Impact of large-scale pre-training on intra- and inter-domain transfer learning in full and few-shot regimes
Transfer learning aims on exploiting models pre-trained on large amounts of source data for re-use on wide range of target downstream tasks and dataset, and it has been successfully employed to enable training with small target data sizes. Recent line of work posits strong benefits for model generalization and transfer when model size, data size and compute budget are increased for the pre-training. It remains however still largely unclear how the observed transfer improvement due to increase in scale also depends on degree to which source and target datasets are related to each other. We will review recent evidence of large-scale pre-training impact on full and few-shot transfer learning in intra- and inter-domain scenarios, motivating necessity for systematic experiments that may deliver scaling laws for transfer performance dependent on model, data size, compute budget, composition of large source dataset used for pre-training and degree of alignment between source and target datasets. Such experiments require vast compute resources and proper utilization of supercomputing facilities. As an outlook, we will introduce COVIDNetX initiative that aims on studying large-scale intra- and inter-domain transfer learning in a specific use case where relevant pattern detection is performed on target medical imaging datasets that have much smaller size than large source data used during pre-training.
◆ ◆ ◆ ◆
### REQUIRED ACTIONS:
1 > In the abstract on large-scale pre-training and transfer learning, what do the proposed systematic experiments require?
2 > Continue the abstract on large-scale pre-training and transfer learning from its last sentence.

### STORED DATA:
◆ ◆ ◆ ◆
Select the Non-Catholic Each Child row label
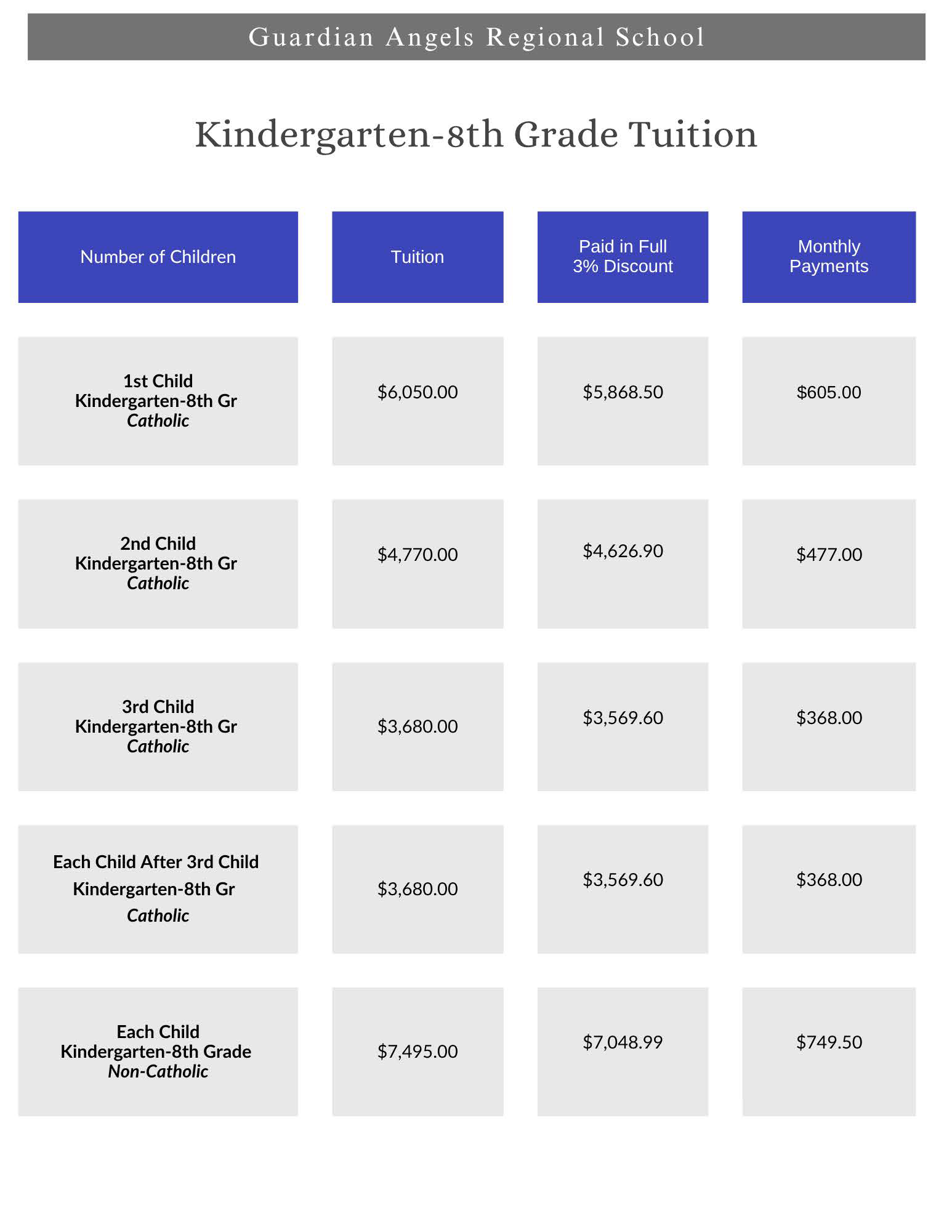952x1232 pixels. coord(158,1052)
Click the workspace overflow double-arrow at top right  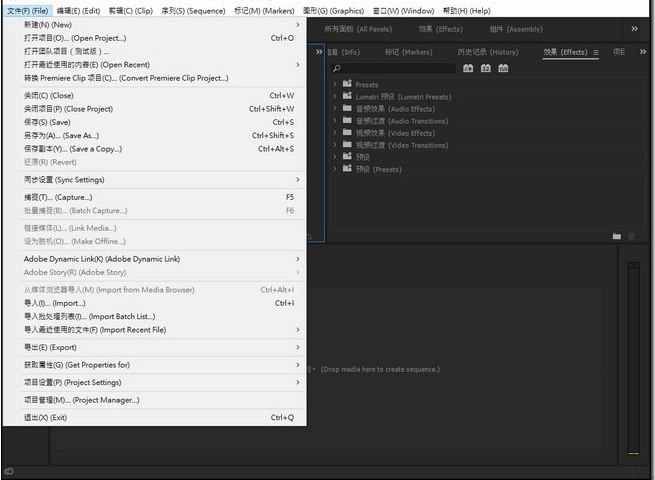(x=633, y=29)
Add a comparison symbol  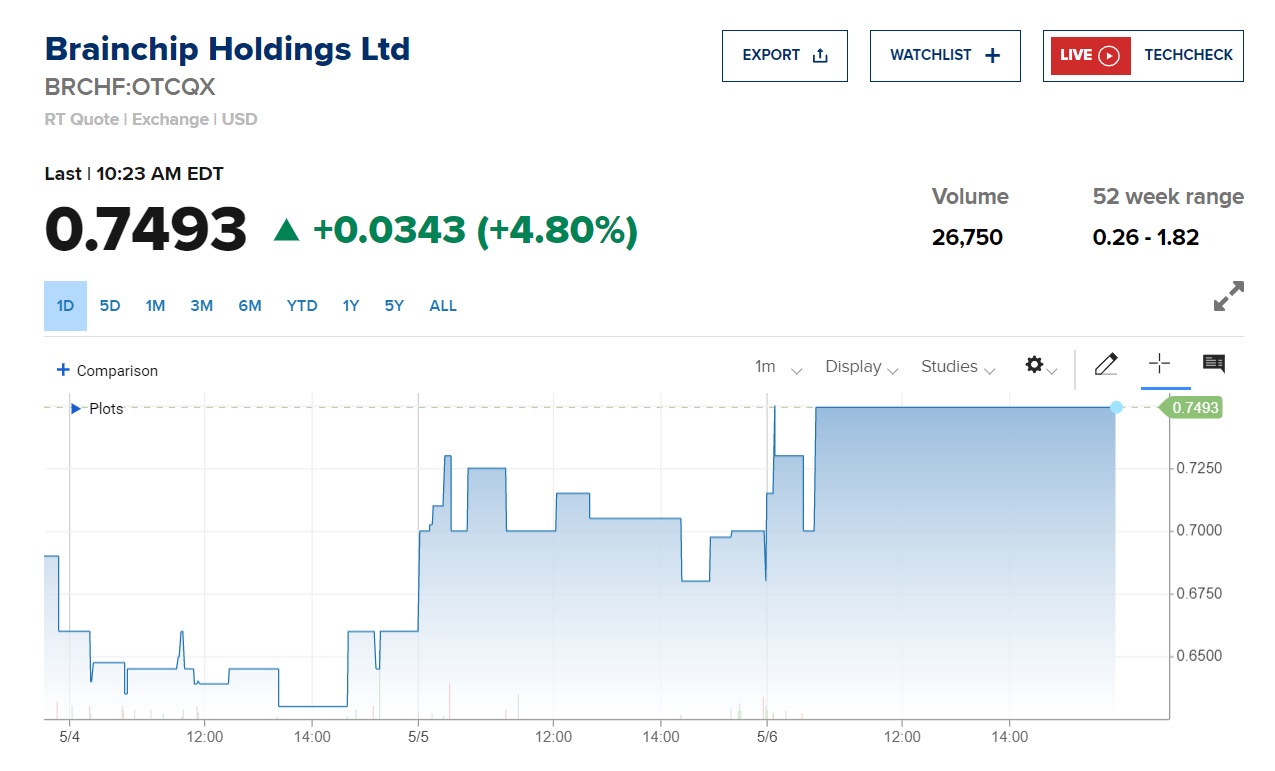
◆ ◆ ◆ ◆
### ANSWERS BY ITEM NUMBER:
1 > Vast compute resources and proper utilization of supercomputing facilities.

2 >
Jenia Jitsev, Juelich Supercomputer Center, Helmholtz AI, Research Center Juelich
Jenia is a senior researcher at Juelich Supercomputing Center (JSC), leading a lab that deals with large-scale transferable deep learning. His background is in machine learning, neuroscience and computer science, with research work evolving in the overlap of machine learning and computational neuroscience. He did his PhD with Prof. von der Malsburg on unsupervised learning and self-organization in the hierarchical recurrent networks of the visual cortex, with applications to face and object recognition. During his postdoc, he did work on models of reward-based reinforcement learning in the cortico-basal gangia brain network, for which he received Best Paper Award from IEEE and the International Society of Neural Networks. His current research focus is on various types of large-scale neural network training to obtain generic models that can be efficiently transferred across various datasets, domains and tasks. To enable this kind of large-scale learning and transfer experiments, he also deals with distributed training of deep learning models across multiple GPUs or other accelerators on supercomputers like JUWELS Booster at JSC.